26 July 2007

Religion Is the Cause of Extremism, Violence, and War

It seems that every time I look up there is someone proclaiming their Atheism, and then going on to chastise the rest of us for our belief in God. Richard Dawkins and Christopher Hitchens have written books about how silly Faith is - not just silly but, as Dawkins put it, "Revealed faith is not harmless nonsense, it can be lethally dangerous nonsense." Hitchens is a proponent of a similar idea that religions hurt people because of the religious wars, fatwas, and interfaith violence.

Globe and Mail columnist and chair of the Council on American-Islamic Relations Canada, Sheema Khan, insightfully and accurately assessed liberal open mindedness as, "Of course we are open-minded, so long as your world view agrees with ours." The idea that a strong faith is the sign of a simple mind is close-minded and childish. It characterized my opinion when I was a young adult and it surprised me when my classmates maintained that attitude as I grew up.

This argument is flawed. Violence and murder of the sort noted above don't require Religion to stir up extremist passions. Crimes have been committed in the names of nationalism, communism, racism and animal rights; atheist dogma was a the heart of the cult of Ayn Rand and anti-religious persecution in the Soviet Union; and Fatwas are being issued daily to those who don't follow the strict doctrine of Global Warming. It is not the religion that causes the damage. Most religions teach peace and love of one's neighbour. The damage is caused by the overwhelming desire of some to exert control over others - it is a political issue.

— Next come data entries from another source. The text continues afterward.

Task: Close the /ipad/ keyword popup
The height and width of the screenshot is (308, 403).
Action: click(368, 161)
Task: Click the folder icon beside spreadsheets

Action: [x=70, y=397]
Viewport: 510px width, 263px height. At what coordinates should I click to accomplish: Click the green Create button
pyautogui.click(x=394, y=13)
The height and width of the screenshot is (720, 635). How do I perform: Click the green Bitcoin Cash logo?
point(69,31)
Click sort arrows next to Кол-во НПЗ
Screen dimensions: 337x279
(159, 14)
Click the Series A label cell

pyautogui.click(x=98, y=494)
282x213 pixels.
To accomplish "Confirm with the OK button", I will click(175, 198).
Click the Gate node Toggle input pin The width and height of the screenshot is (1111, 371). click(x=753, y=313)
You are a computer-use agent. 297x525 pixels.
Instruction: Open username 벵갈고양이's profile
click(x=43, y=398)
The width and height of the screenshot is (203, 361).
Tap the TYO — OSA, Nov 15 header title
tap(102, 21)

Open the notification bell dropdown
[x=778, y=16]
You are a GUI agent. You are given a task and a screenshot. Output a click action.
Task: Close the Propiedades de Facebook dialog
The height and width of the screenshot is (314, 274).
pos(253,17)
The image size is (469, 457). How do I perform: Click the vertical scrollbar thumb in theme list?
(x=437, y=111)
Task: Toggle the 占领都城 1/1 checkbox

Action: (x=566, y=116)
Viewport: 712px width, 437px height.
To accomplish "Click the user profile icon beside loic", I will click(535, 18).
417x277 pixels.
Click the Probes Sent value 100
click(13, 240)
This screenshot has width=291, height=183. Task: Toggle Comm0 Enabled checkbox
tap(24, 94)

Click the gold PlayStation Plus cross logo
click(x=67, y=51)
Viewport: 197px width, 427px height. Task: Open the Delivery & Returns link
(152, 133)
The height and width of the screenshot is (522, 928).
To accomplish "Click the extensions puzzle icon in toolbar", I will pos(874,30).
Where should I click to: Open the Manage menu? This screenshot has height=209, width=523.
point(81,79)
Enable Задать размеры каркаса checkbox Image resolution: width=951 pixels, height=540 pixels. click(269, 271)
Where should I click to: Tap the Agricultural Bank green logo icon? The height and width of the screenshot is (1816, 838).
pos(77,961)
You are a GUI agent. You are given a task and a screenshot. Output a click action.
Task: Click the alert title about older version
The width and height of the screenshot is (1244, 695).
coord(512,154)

If all religions disappeared tomorrow there would be any number of causes to fill the void. This whole spiritual nihilism is akin to saying that the cause of the anarchist would benefit anyone but a prospective strongman. The object of violence in the name of religion or any other cause is to reduce the control of the legitimate authorities and permit the leader to assume control in the manner of a warlord. It has nothing to do with spreading the word of God.